Exercise prompt. Go through the data and copy each line where the string "width" appears.
*** Opening of Dataset extract ***
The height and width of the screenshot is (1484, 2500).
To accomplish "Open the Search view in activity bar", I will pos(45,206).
*** Close of Dataset extract ***
*** Opening of Dataset extract ***
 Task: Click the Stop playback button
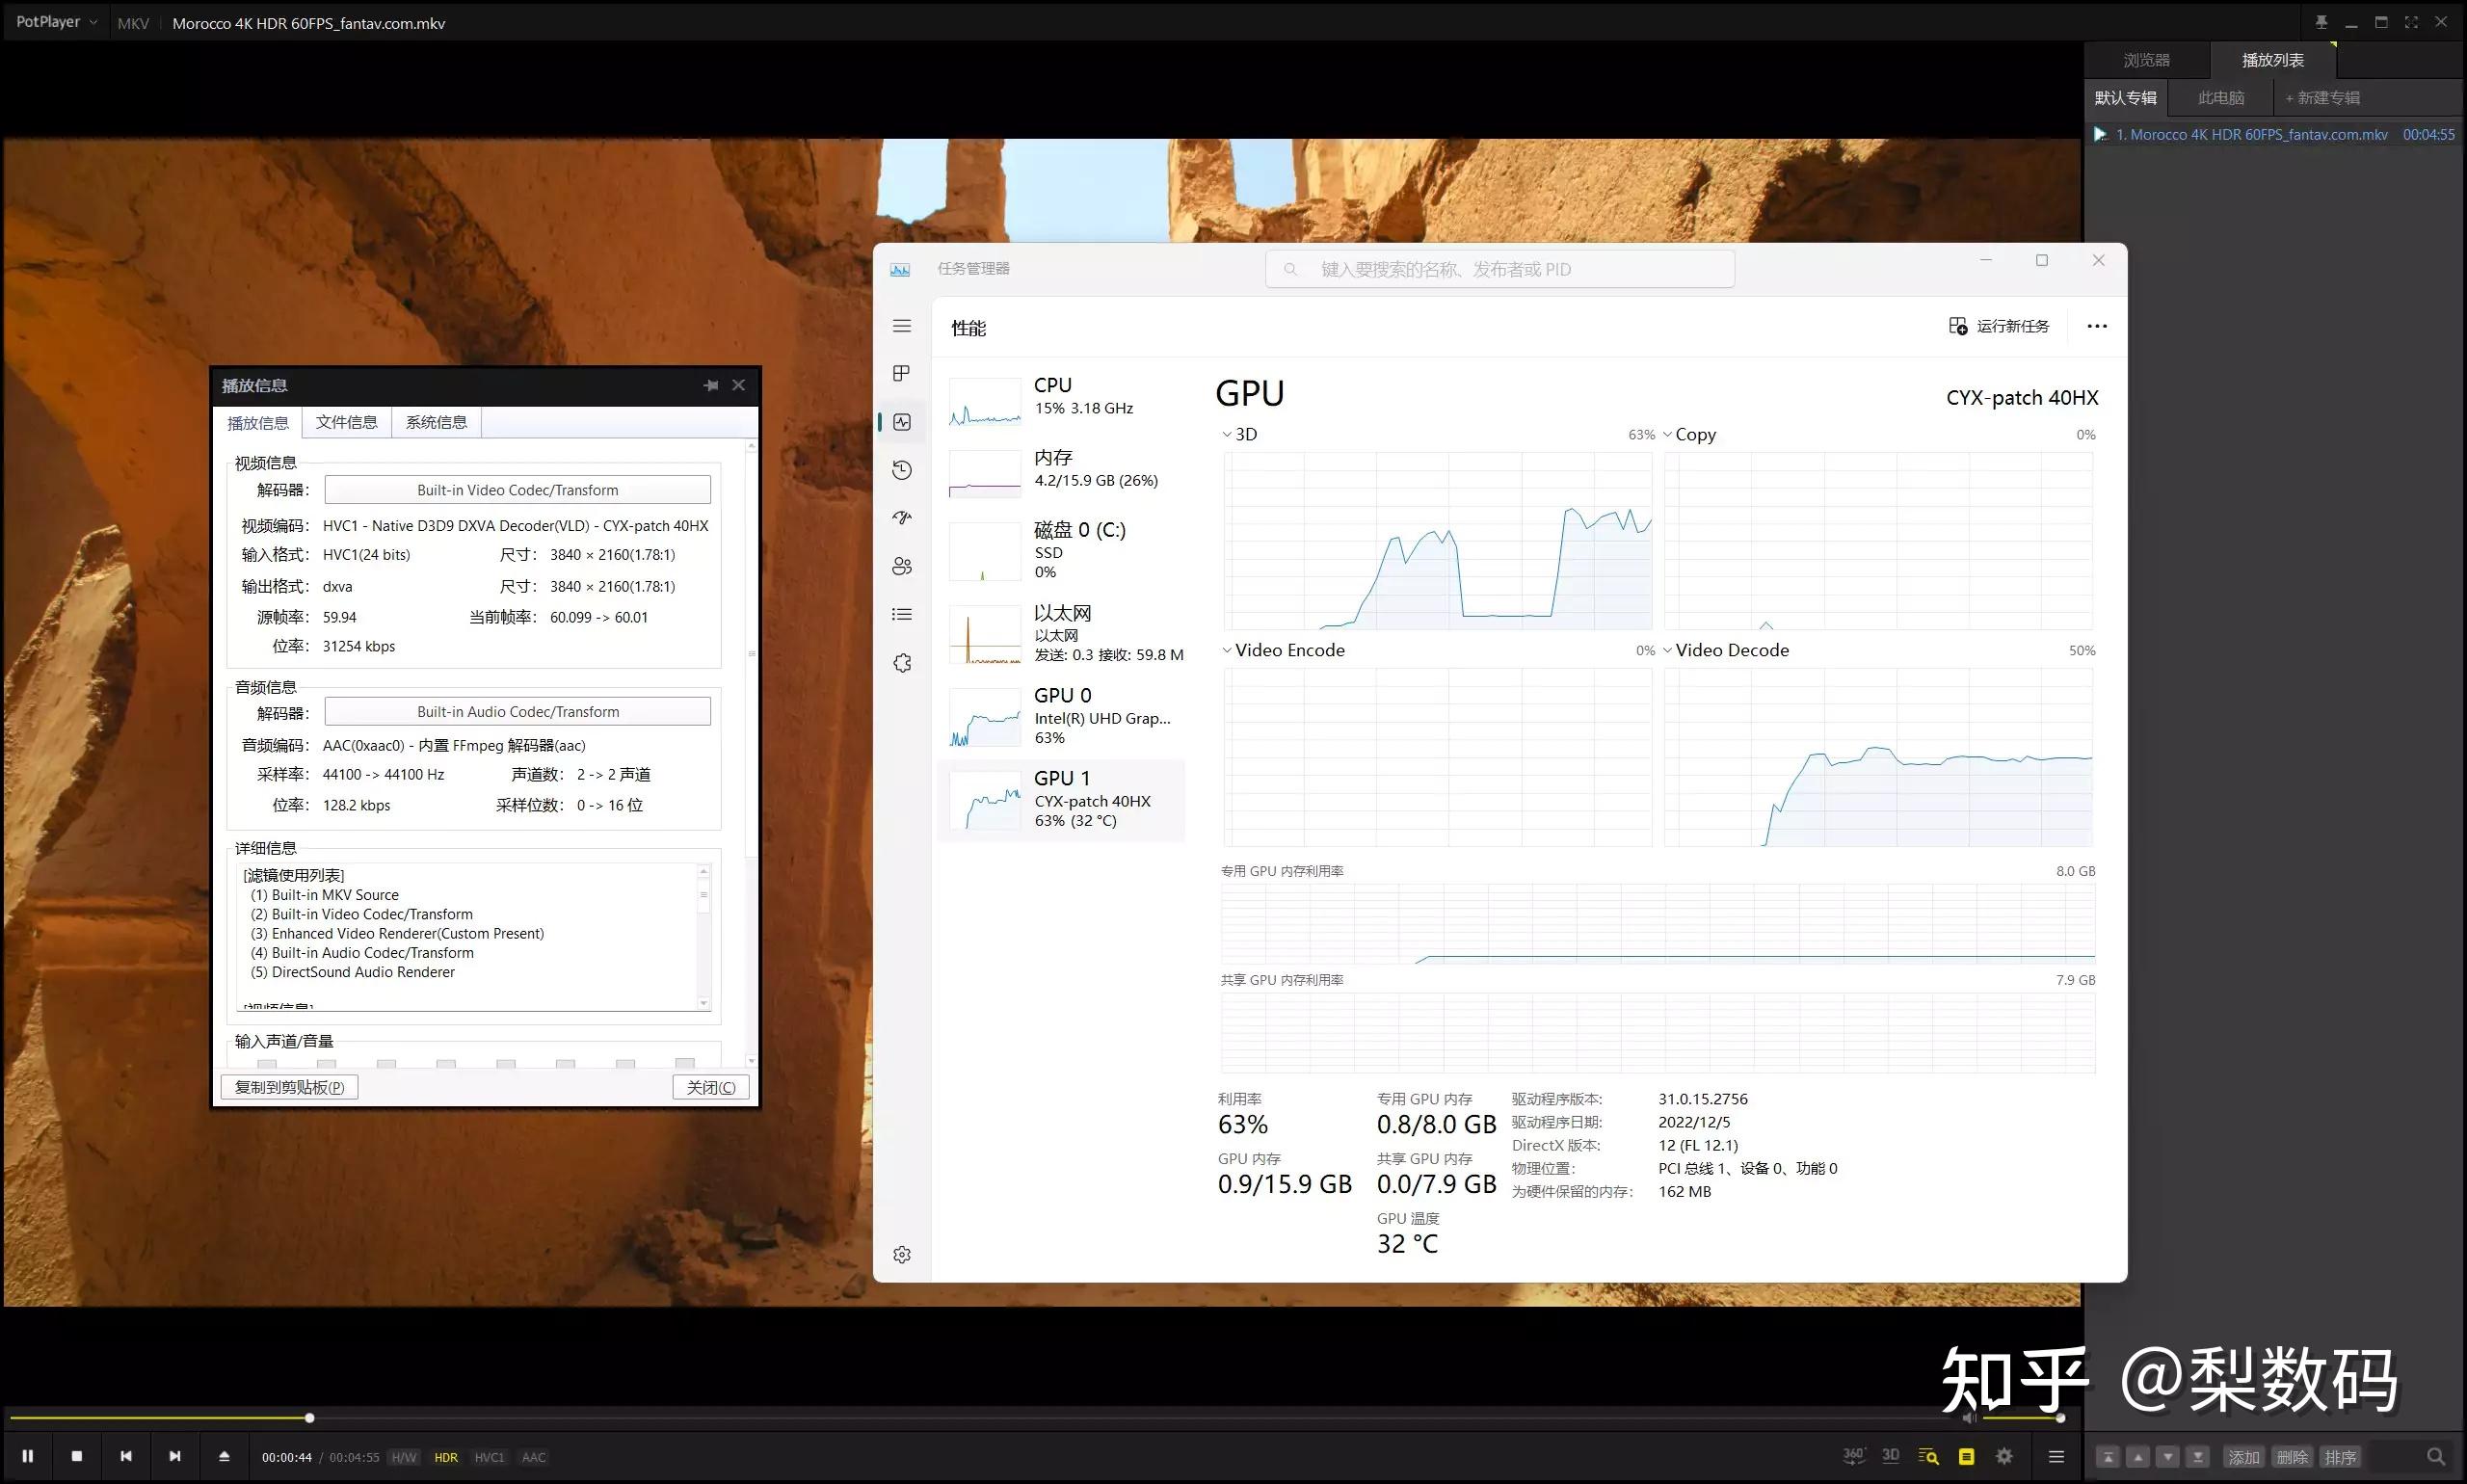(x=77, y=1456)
*** Close of Dataset extract ***
*** Opening of Dataset extract ***
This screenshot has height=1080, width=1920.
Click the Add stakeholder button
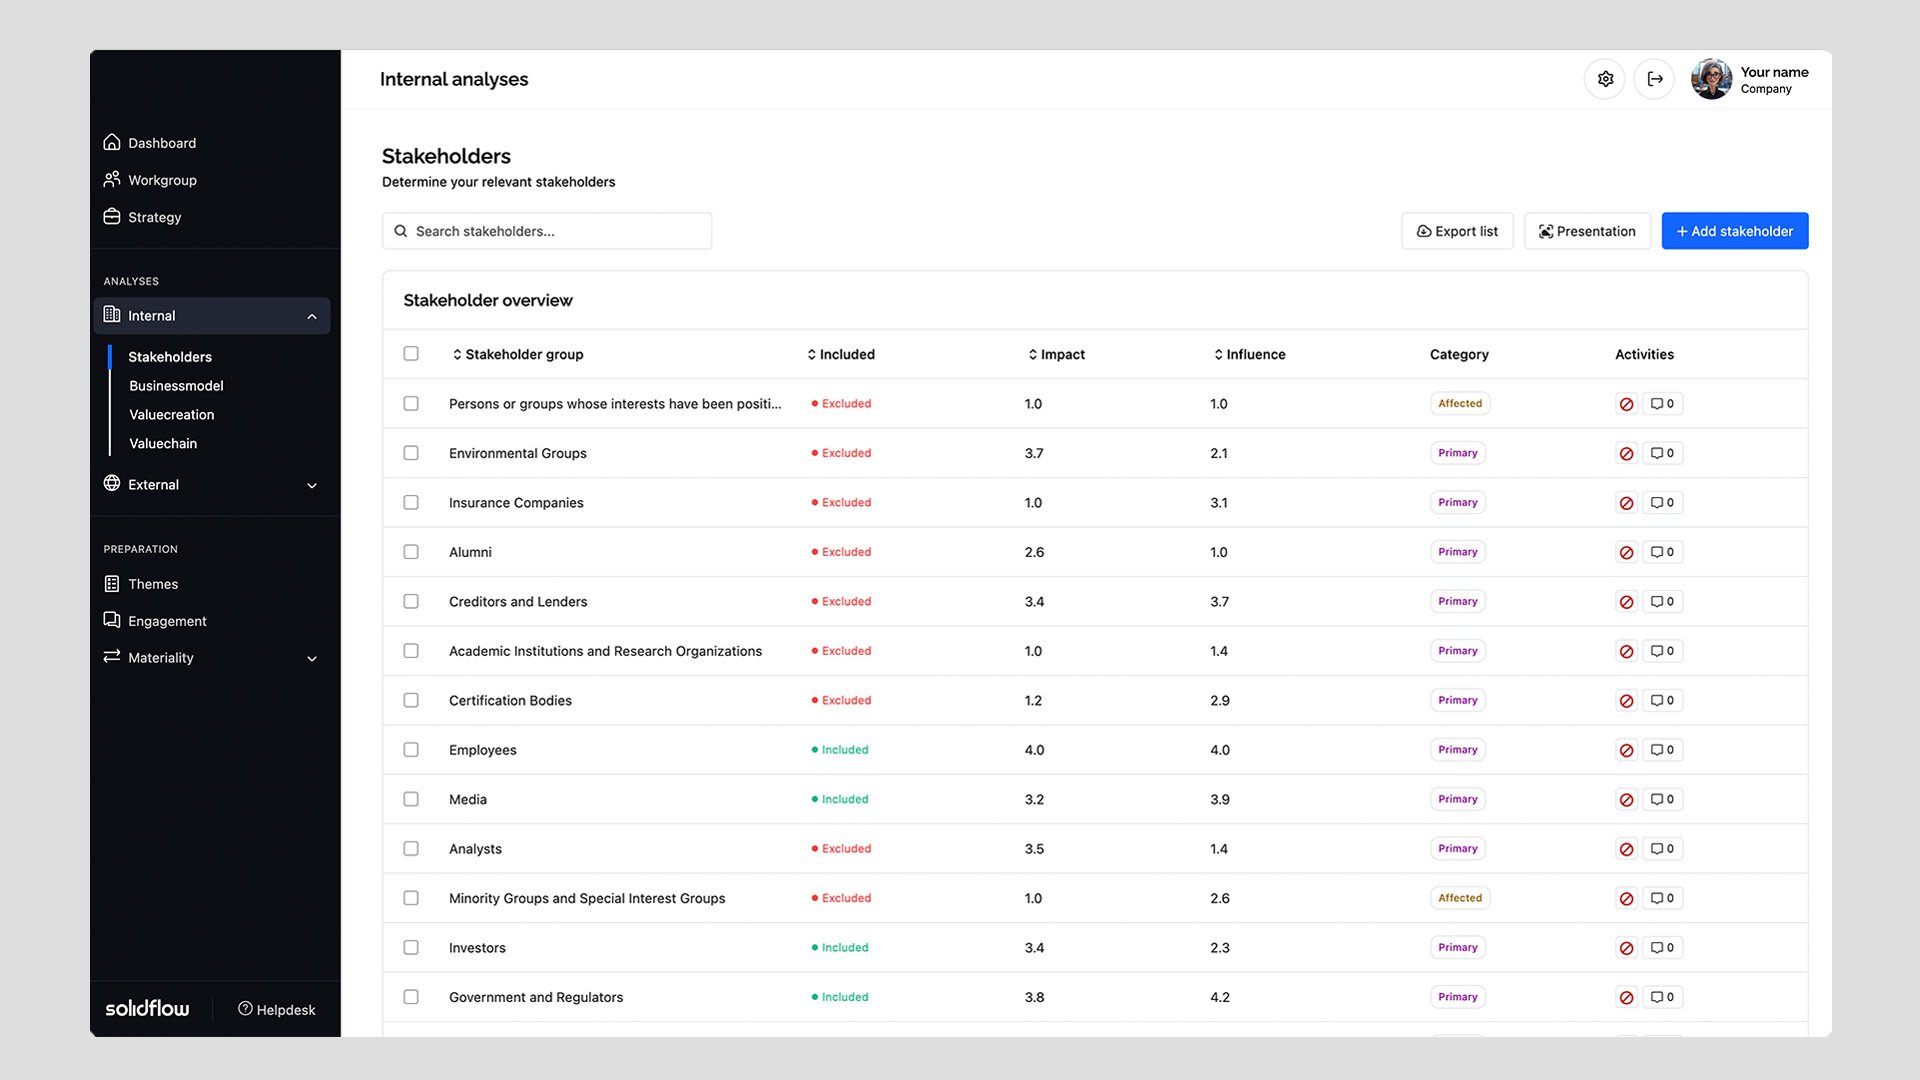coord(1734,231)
*** Close of Dataset extract ***
Written answer.
The height and width of the screenshot is (1484, 2500).
This screenshot has height=1080, width=1920.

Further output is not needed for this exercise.